Text shown »
In fact, while his argument that animals are a critical part of the permaculture cycle is certainly true, this cycle could be maintained by raising animals and composting the dead carcases and by-products.  There is nothing in the animal products themselves that would have improved their diet or in any way reduced the need to import external food items.

The argument can certainly be made that there would be little harm in consuming animal products made under such circumstances, and like Fairlie points in roughly half the quantities currently consumed by the average person now.  The problem of course is that not everyone is willing to cut their meat in half, and given this some people will have to stop eating meat for the numbers to balance out.  There will likely always be the need for some people to be vegan and vegetarian, and these people are not ethically wrong.

Finally there are Fairlie’s comments about the UN report on climate change that showed meat contributed 18% of global greenhouse gasses.  Fairlie himself concludes this must be 10%, which is still a lot.

It’s clear there were some problems with how the figure of 18% was arrived at.  In fact it’s amazing any figure was quoted at all.  Apparently this was not a formal part of the report, but rather a number cited privately by the committee chair, Dr. Rajendra Pachauri.  Since he is the committee chair, his comments are a little more than informal, and have to be (and should be) considered official.

What sort of climate report would have omitted this figure in the first place??  The very fact this figure had to come out in the way it did suggests contrary to what Fairlie says about some strong initial bias against the meat industry, rather there was intensive lobbying on their part to keep these figures out of the report entirely.  In the end, even if 10% is what emerges, it’s a very damning figure.  Dr. Pachauri did the world an enormous favor by raising awareness and starting debate over the issue at apparently great personal expense.

Raw data »

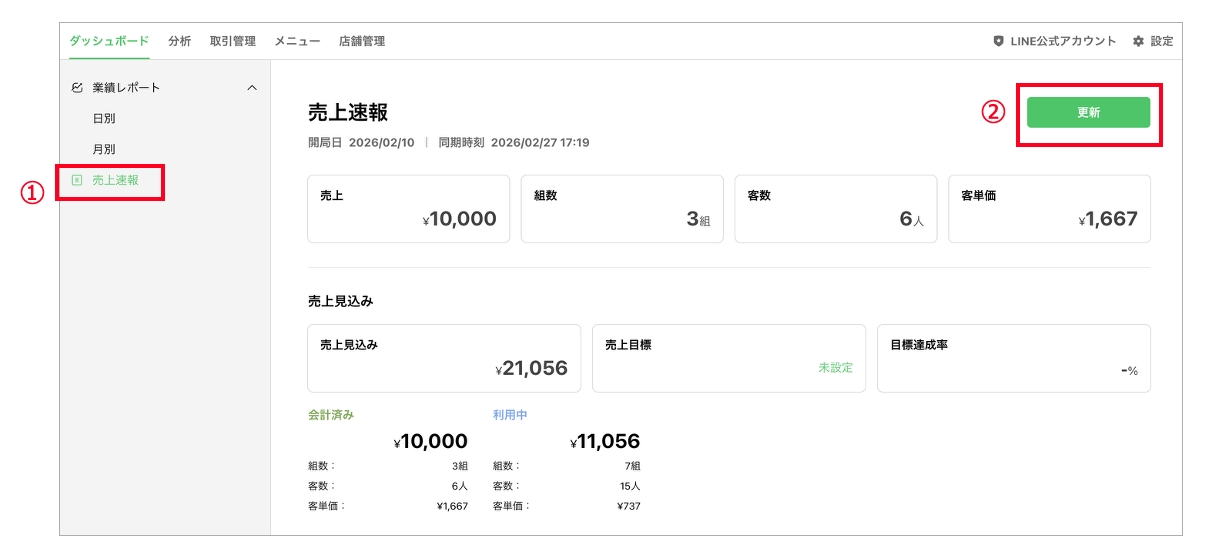Image resolution: width=1216 pixels, height=558 pixels.
Task: Open the メニュー tab
Action: point(297,41)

What you need to do »
- A) Duplicate the commentary on Fairlie's views about meat from "The argument can" up to and including "still a lot.".
- B) Answer these questions using the commentary on Fairlie's views about meat:
(i) What share of global greenhouse gasses did the UN report say meat contributed?
(ii) What figure does Fairlie himself conclude it must be?
(iii) Who was the committee chair who cited the figure privately?
- C) Write the next part of the commentary on Fairlie's views about meat, beginning right after its final sentence.

In response »
- A)
The argument can certainly be made that there would be little harm in consuming animal products made under such circumstances, and like Fairlie points in roughly half the quantities currently consumed by the average person now.  The problem of course is that not everyone is willing to cut their meat in half, and given this some people will have to stop eating meat for the numbers to balance out.  There will likely always be the need for some people to be vegan and vegetarian, and these people are not ethically wrong.

Finally there are Fairlie’s comments about the UN report on climate change that showed meat contributed 18% of global greenhouse gasses.  Fairlie himself concludes this must be 10%, which is still a lot.

- B)
(i) 18%
(ii) 10%
(iii) Dr. Rajendra Pachauri

- C)
Dr. Pachauri has received an enormous amount of criticism over his use of non peer reviewed information in the UN report, and I think this is very unfair.  It’s true, we depend on science to learn the truth on these matters, and peer review is a very important way of arriving there.  At the same time we live in a world where small groups of people control the funding that drives modern science, and the interpretation of facts can be grossly distorted with simple denials of fact, that lead to conclusions based on the lowest common denominator of what can be agreed or proved.  It’s important in these cases that peer reviewed science be used to enhance our understanding of the world, and not to stifle the truth.  In the absence of truly independent and unbiased science, it’s important the whole of what’s known be available for people to debate and discuss, and a best effort of truth be achieved with information from all reasonable sources, then documented for what it is.

9 Replies to “Meat: A Benign Extravagance”

  1. Hi Patrick
    I have not yet read the book but have read some of Simon Fairlie’s other work i.e. Can Britain Feed Itself? I have also met Simon few times at the West Country Scythe Festival. My interruption of the review is slightly to yours. From a self supporting point of view the use of meat, dairy and egg at a fraction of the current rate makes sense, at least in a temperate climate like the UK. I would expect the benefits are of an ecological, social justice and food security nature. I don’t think there would be any suggested health benefits.
    Your blog has help me become a more informed (hopefully more ethical) consumer and a more active producer. I grow all my own garlic, a wide verity of potatoes and this year for the first time have grown potatoes from true potato seeds. Keep up the good work.

  2. Thanks for the nice comment padraic!

    I hope I haven’t led you astray too much… I also hope your TPS do well, please let me know how they do.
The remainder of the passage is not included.